Among the lines below, which ones contain the word "legend"? Copy every such line.

[Raw data]

Segment Open

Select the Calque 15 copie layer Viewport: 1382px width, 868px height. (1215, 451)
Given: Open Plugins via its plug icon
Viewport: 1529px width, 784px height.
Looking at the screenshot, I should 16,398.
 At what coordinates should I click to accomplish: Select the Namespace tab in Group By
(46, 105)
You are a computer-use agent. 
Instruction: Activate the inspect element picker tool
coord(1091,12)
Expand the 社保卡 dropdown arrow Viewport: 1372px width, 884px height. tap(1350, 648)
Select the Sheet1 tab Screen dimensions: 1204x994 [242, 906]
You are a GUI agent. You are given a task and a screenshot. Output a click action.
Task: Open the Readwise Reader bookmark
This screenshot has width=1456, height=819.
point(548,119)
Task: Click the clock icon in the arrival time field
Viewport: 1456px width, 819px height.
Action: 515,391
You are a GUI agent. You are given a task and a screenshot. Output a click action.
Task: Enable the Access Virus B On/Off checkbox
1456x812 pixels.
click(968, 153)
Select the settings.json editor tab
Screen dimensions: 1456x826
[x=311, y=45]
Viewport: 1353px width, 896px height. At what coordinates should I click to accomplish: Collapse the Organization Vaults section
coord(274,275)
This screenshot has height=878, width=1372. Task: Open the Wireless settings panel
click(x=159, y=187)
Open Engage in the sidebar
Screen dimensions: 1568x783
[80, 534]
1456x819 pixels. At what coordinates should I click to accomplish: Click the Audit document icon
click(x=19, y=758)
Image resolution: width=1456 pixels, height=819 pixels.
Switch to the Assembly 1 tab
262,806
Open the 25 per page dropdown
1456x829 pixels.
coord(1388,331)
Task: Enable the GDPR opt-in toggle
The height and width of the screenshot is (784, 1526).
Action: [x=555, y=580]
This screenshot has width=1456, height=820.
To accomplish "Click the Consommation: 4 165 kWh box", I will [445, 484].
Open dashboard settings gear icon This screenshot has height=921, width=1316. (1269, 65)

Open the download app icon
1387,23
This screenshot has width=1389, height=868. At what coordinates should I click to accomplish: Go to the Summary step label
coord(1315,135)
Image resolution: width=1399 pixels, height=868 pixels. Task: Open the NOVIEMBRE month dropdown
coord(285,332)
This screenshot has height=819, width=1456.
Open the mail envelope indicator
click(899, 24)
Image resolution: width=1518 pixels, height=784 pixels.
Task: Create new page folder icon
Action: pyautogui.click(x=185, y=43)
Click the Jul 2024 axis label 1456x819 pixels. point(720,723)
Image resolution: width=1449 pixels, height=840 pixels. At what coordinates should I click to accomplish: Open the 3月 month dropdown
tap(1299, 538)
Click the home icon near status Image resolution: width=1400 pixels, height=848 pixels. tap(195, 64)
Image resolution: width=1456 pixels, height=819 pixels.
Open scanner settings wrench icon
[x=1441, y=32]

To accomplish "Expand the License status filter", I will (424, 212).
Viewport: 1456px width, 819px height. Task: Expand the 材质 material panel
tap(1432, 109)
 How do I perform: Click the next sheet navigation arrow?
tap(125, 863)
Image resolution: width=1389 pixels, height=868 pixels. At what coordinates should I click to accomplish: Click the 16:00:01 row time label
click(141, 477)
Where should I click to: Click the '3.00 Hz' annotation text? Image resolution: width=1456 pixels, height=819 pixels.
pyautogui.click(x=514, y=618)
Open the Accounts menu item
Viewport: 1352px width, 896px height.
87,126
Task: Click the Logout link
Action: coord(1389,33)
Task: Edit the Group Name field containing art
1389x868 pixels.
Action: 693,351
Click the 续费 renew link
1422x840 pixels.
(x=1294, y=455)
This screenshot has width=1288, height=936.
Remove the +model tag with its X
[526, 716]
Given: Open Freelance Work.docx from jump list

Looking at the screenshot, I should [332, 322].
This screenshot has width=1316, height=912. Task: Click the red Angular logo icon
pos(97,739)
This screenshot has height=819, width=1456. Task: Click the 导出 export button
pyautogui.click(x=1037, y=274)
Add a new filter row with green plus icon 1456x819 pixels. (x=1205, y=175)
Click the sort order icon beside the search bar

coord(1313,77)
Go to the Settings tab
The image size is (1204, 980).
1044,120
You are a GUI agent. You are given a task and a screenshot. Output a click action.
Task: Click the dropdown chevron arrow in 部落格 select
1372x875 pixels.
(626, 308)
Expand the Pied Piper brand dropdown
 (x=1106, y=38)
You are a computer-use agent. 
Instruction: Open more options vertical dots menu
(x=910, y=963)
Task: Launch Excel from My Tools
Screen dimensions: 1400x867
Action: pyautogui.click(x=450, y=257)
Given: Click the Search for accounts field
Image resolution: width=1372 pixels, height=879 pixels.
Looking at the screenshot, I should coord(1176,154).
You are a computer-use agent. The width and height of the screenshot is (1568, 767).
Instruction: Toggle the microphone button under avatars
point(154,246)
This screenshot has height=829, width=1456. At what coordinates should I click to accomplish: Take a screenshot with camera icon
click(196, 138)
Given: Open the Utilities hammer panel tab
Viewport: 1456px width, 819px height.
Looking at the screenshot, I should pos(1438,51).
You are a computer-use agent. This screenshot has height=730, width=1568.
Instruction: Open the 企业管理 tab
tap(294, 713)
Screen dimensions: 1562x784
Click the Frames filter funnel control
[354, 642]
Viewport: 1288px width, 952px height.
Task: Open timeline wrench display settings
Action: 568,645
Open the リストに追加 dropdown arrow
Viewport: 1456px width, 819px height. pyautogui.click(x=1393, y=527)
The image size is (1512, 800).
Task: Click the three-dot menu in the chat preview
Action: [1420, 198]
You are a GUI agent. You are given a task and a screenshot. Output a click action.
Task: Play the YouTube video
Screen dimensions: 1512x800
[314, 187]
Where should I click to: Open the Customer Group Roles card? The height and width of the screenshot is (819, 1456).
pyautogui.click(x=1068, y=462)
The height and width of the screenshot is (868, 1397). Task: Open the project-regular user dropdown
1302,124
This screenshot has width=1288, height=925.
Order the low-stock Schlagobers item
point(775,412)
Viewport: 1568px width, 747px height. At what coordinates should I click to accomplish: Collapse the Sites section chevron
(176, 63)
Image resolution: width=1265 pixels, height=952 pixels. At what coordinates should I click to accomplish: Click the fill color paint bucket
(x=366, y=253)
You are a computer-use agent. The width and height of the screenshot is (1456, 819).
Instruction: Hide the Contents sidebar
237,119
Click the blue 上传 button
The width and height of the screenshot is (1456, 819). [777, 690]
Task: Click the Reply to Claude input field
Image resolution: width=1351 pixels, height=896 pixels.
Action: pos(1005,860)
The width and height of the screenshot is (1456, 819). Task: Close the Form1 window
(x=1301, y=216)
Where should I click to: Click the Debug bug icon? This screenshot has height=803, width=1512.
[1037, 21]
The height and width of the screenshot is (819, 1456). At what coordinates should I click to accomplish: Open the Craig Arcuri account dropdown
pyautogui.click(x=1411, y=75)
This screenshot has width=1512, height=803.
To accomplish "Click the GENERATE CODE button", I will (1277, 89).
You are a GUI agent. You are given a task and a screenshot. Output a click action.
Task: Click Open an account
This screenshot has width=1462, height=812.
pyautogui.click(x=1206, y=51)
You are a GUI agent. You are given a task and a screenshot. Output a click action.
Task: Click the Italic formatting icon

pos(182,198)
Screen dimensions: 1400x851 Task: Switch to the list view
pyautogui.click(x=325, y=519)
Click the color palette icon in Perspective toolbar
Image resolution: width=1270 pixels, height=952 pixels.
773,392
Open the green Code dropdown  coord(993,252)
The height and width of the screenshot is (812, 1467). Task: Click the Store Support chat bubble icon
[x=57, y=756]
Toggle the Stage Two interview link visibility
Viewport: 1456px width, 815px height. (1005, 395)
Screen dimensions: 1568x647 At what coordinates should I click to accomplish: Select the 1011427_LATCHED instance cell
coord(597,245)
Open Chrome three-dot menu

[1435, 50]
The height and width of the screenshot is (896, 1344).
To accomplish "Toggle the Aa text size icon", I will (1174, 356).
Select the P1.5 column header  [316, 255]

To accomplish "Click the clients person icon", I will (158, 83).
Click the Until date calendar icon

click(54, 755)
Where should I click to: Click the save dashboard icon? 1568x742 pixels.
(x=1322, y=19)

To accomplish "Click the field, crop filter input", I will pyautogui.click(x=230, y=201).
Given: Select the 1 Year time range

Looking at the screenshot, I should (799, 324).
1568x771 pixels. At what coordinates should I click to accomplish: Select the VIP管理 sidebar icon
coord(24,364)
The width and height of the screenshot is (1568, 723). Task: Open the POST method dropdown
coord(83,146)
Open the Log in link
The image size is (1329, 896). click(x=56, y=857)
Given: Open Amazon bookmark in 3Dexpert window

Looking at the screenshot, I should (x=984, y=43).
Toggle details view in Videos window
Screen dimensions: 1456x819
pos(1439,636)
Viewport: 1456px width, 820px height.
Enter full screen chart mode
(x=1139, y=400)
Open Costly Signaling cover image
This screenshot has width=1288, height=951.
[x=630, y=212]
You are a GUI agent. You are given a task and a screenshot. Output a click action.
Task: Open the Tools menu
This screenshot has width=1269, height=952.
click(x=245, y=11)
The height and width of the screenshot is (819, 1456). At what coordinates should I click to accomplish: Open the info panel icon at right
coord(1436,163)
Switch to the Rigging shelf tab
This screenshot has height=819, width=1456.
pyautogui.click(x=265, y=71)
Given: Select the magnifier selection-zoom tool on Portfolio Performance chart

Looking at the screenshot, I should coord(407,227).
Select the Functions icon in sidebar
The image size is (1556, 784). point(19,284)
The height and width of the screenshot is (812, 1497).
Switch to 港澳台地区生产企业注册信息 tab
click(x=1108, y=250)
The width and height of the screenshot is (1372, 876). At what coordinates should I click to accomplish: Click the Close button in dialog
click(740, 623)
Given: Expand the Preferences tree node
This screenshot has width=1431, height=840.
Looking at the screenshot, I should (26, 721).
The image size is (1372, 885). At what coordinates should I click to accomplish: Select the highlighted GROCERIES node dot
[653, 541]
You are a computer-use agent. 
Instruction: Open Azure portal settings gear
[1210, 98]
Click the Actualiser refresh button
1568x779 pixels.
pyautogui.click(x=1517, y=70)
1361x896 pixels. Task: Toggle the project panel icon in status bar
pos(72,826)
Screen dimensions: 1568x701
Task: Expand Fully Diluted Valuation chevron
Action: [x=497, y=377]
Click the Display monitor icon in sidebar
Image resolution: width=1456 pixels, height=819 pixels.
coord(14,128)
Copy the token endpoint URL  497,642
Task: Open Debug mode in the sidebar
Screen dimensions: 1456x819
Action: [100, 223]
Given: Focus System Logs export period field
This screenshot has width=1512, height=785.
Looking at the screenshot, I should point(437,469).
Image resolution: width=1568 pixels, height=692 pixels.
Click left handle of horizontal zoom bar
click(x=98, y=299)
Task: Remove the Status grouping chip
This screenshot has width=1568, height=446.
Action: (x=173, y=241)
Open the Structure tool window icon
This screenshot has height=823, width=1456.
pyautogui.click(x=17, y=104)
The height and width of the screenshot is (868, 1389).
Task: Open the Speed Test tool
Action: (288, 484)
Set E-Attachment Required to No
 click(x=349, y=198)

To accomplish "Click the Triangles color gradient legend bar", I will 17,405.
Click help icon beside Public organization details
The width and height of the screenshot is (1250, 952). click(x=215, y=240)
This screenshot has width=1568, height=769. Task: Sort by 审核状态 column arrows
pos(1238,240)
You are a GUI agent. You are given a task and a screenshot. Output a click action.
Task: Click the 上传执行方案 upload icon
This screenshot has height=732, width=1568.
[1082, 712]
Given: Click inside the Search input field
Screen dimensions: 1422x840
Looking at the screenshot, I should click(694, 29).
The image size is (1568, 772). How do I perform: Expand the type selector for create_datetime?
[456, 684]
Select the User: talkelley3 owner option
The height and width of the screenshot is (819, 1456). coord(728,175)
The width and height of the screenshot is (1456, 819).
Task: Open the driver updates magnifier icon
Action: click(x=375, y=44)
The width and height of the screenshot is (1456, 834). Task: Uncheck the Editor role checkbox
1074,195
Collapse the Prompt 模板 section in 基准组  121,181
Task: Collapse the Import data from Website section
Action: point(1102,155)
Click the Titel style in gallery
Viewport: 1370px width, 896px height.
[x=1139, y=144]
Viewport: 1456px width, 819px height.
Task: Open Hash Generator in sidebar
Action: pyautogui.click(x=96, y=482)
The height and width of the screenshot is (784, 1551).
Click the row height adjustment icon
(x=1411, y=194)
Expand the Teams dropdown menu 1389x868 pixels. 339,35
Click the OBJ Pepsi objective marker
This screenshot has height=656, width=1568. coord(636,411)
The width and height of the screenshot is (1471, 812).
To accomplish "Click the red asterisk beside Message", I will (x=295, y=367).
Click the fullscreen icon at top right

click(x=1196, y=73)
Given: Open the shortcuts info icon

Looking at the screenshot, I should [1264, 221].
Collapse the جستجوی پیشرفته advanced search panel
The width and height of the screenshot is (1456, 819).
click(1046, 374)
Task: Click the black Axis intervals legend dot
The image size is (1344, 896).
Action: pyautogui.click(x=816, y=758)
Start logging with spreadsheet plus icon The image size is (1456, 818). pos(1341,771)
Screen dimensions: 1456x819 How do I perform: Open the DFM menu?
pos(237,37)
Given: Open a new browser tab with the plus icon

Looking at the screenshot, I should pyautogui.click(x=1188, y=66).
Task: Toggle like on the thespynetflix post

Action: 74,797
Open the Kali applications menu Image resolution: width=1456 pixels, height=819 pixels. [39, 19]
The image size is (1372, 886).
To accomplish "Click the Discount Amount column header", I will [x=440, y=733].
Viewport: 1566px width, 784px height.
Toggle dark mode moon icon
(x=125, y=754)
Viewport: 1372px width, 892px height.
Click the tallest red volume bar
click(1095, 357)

Segment Closed

[The answer]
To accomplish "Click the Triangles color gradient legend bar", I will 17,405.
Task: Click the black Axis intervals legend dot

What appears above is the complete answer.